On this day, people primarily honor the many lives lost, said Güllner, a German who heads the European Economic and Trade Office in Taiwan (EETO).

"However, we should also draw our lessons from this experience," he said. "It is our duty to ensure that this never happens again. Upholding the truth is part of this."

He said this means pushing back against "the distortion of historical facts, revisionism, and political instrumentalization."

VE Day commemorates the unconditional surrender of Germany's military forces to the Allies on May 8, 1945. For months after VE Day, the war continued in the Asia-Pacific region and only came to an end after the United States dropped two atomic bombs on the Japanese cities of Hiroshima and Nagasaki.

Victory over Japan Day commemorates the surrender of Japanese forces on Aug. 15, 1945, which effectively ended WWII.

The Republic of China (ROC) -- as Taiwan is officially designated -- previously only commemorated the end of the Second Sino-Japanese War, which was marked on Sept. 3, 1945. On that day, Japan delivered a letter of surrender to the ROC government, which was based in Nanjing at the time.

The Second Sino-Japanese War was fought between the ROC and the Empire of Japan 1937-1945. It is considered part of World War II (1939-1945) and is often regarded in Asia as the start of that war.

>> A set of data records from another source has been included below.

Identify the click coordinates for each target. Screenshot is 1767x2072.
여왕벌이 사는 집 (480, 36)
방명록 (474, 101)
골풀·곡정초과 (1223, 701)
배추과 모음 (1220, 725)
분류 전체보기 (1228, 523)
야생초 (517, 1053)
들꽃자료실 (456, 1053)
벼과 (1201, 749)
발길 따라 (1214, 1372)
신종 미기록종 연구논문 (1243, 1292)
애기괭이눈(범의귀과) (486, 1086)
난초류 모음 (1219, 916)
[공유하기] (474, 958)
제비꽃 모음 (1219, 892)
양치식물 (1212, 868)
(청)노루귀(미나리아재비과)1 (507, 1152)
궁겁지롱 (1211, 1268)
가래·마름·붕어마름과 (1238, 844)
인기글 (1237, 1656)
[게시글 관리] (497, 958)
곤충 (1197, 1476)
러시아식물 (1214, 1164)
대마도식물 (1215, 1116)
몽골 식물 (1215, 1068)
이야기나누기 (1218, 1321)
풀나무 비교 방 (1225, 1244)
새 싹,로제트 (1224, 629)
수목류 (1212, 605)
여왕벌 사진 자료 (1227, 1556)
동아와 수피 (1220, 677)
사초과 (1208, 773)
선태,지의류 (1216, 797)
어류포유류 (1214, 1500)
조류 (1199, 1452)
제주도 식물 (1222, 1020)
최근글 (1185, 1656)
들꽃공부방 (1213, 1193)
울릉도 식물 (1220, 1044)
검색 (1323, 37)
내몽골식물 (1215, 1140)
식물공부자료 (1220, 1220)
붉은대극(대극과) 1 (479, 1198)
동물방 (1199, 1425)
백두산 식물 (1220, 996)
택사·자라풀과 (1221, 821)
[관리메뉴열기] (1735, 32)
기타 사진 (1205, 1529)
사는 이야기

The ROC was based in mainland China when the Second Sino-Japanese War began. It officially declared war against Japan, Germany and Italy in 1941, after Japan bombed Pearl Harbor.

The ROC government, led by Chiang Kai-shek (蔣中正) of the Kuomintang, relocated to Taiwan in 1949 after losing a civil war to Mao Zedong's (毛澤東) Chinese Communist Party, which established the People's Republic of China in Beijing that same year.

Taiwan's military announced in March that it planned to hold art exhibitions and a concert, among other events, to mark the 80th anniversary of the end of the Second Sino-Japanese War and World War II.